Otro de los puntos determinantes que han colocado a Raquel Sánchez Silva en la diana ha sido el ordenador de Mario. Esto es debido a que se aseguraba que la presentadora borró datos y documentación de ese dispositivo sin que fuese previamente analizado por la policía. Un detalle que no ha pasado por alto ni para la familia de Mario ni para los espectadores.

En concreto, un software remoto de acceso fue instalado en el dispositivo para borrar así todos los datos. Esto sucedió a los 15 días del hallazgo del cuerpo. Fue analizado por la Fiscalía italiana que registró dos accesos: uno desde la capital y otro desde Plasencia, donde es natural la comunicadora. «Se eliminaron cerca de 1.000GB de datos. Aunque Raquel declaró que eran fotos personales y lo hizo ella, luego se demostró que fue su primo el que lo hizo remotamente desde Plasencia», fue la información aportada por el programa.

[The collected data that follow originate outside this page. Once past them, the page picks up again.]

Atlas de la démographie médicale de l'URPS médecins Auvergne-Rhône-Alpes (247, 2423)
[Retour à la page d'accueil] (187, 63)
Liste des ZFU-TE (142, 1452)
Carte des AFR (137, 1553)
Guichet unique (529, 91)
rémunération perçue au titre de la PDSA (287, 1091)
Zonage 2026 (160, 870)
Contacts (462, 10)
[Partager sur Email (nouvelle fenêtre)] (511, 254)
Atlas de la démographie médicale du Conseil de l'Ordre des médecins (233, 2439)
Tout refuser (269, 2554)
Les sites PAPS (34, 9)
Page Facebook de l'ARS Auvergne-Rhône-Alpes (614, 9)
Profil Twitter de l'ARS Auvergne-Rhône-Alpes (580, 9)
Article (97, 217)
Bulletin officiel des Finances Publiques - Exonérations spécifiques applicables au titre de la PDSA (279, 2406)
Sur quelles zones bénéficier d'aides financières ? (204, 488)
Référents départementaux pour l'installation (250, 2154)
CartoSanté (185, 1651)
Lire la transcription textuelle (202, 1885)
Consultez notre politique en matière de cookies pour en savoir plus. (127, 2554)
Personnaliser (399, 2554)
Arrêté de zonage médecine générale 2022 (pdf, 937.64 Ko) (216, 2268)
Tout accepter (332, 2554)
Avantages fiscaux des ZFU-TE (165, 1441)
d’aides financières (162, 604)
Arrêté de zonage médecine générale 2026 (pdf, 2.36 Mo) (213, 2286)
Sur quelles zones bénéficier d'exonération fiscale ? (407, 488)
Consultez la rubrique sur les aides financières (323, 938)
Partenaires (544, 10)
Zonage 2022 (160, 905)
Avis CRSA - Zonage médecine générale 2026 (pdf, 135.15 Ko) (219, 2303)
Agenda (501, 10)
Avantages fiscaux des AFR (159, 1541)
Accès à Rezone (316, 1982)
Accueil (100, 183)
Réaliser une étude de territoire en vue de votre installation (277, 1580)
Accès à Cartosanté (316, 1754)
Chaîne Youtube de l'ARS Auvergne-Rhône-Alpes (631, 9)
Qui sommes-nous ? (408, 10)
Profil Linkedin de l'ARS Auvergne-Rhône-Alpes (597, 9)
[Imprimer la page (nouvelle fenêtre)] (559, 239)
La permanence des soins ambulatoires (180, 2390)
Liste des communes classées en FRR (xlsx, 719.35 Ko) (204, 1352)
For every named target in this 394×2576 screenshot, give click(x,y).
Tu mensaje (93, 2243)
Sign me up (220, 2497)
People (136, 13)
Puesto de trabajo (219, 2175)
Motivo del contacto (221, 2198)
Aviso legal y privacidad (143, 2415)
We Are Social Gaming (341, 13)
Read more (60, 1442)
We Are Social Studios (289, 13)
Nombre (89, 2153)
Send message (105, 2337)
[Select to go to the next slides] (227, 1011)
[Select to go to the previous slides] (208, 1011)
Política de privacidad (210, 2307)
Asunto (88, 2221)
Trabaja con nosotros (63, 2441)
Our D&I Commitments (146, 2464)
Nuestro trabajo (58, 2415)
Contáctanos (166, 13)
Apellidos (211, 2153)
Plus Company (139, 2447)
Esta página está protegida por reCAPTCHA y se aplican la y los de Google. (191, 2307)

Asimismo, en el espacio se ha podido ver partes de la declaración de Raquel. Ésta sostenía: «El ordenador ha estado conmigo hasta que se lo entregárselo a la familia». En ese momento, se le preguntó si se lo dejó a algún técnico en clara referencia al papel que el primo de la comunicadora tuvo. «Lo tuve en la calle Magdalena donde nosotros vivíamos. Yo luego me fui a Galicia a pasar unos días de vacaciones, de reposo. Allí estuve cinco días mirando el ordenador», continuó diciendo para defender su versión de los hechos.